In McClain v. Sav-On Drugs, the Supreme Court today holds that consumers who assert they were incorrectly charged sales tax — technically, a sales tax reimbursement to the seller that pays the tax — cannot require the seller to demand a refund from the state. The court’s unanimous opinion by Justice Goodwin Liu declines to extend its 1974 decision authorizing a customer to sue when the state has already adopted specific rules to provide refunds to overpaying customers. Such a suit is a “judicially created remedy [that] is available only when the issue of taxability has already been resolved,” and even then “only rarely.” The court also concludes that the absence of that remedy here doesn’t violate the consumers’ due process rights nor does it effect an unconstitutional taking.

The court says aggrieved consumers are not without remedies because they can urge the state’s taxing authority to initiate an audit or a deficiency determination, or they can challenge in court the validity of any tax regulation.

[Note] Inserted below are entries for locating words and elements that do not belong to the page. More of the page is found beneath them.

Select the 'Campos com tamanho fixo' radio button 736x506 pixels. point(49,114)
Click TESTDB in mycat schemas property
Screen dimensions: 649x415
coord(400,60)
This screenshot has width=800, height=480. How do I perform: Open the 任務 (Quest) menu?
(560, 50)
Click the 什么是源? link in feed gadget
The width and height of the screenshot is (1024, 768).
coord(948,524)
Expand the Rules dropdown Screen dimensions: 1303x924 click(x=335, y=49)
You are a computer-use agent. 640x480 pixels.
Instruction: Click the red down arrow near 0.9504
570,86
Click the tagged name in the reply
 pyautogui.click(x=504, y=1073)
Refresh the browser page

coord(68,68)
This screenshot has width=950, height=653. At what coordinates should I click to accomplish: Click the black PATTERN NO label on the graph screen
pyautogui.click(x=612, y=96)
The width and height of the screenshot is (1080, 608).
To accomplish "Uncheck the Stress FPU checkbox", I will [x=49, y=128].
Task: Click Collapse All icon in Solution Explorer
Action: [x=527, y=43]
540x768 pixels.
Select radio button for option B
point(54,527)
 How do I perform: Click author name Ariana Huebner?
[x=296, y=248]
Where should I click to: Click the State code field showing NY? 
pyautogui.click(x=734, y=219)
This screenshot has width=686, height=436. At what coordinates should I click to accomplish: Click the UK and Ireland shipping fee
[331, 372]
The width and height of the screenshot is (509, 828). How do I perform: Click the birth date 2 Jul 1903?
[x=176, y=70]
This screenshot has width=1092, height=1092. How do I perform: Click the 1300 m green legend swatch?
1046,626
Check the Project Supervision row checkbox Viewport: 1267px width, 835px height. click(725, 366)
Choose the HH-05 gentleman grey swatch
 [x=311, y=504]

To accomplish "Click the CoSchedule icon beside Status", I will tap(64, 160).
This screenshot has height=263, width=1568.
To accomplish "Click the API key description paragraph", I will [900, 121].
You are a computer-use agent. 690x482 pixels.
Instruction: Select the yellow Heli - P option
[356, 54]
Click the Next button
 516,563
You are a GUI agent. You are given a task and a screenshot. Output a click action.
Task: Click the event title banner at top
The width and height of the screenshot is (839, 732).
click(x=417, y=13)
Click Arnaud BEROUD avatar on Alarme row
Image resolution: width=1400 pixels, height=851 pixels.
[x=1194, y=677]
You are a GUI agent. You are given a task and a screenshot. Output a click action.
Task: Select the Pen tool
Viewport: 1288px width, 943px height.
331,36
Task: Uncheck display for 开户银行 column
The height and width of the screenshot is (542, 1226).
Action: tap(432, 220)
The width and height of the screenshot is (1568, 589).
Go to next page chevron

Although all seven justices sign the court’s opinion, a majority of four issues its own concurrence. (That happens occasionally.) Authored by Justice Leondra Kruger (and signed by Justices Carol Corrigan and Ming Chin and pro tem Justice Kathleen O’Leary), the separate opinion cautions against treating as prerequisites to a lawsuit the pursuit of the alternate remedies mentioned in the court’s opinion, because taking those steps still might not be enough. Justice Kruger writes that “any cause of action to compel retailer refund suits will create a certain amount of tension with a statutory scheme that presumes goods are taxable [citation], and empowers the retailer to waive a potentially applicable tax exemption if it so chooses.”

The court affirms the Second District, Division Eight, Court of Appeal.